We are welcoming Haebin Shin (MS, Samsung Research) and Seonghyeon Ye (MS). We are also welcoming MS → MS+PhD conversion of Joel Jang.
Towards Continual Knowledge Learning of Language Models by Joel Jang et al. is accepted to ICLR 2022.
2021
KAIST LK Lab (Hanseok Oh and Minjoon Seo) and Twelve Labs (Aiden Lee) have won VALUE Challenge Retrieval Track at ICCV 2021. The results are published at ICCV21 CLVL Workshop: ViSeRet: A simple yet effective approach to moment retrieval via fine-grained video segmentation.

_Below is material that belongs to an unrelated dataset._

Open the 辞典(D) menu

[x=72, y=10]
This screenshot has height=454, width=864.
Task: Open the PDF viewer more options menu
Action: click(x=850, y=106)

We are welcoming Hanseok Oh (MS) and Yongrae Jo (MS)!
Label Embedding for Chinese Grapheme-to-Phoneme Conversion by Eunbi Choi et al. is accepted to Interspeech 2021.
Following papers are accepted to ACL 2021 Findings:
- Spatial Dependency Parsing for Semi-Structured Document Information Extraction by Hwang et al. (Sohee Yang and Minjoon Seo)
- SSMix: Saliency-based Span Mixup for Text Classification by Soyoung Yoon et al.
Designing a Minimal Retrieve-and-Read System for Open-Domain Question Answering by Sohee Yang and Minjoon Seo is accepted to NAACL 2021 as a short paper.
We are welcoming seven starting members of the lab: Sohee Yang (MS+PhD), Miyoung Ko (PhD), Soyoung Yoon (MS), Joel Jang (MS), Jinkyung Jo (PhD), Eunbi Choi (MS), and Hyunji Lee (MS).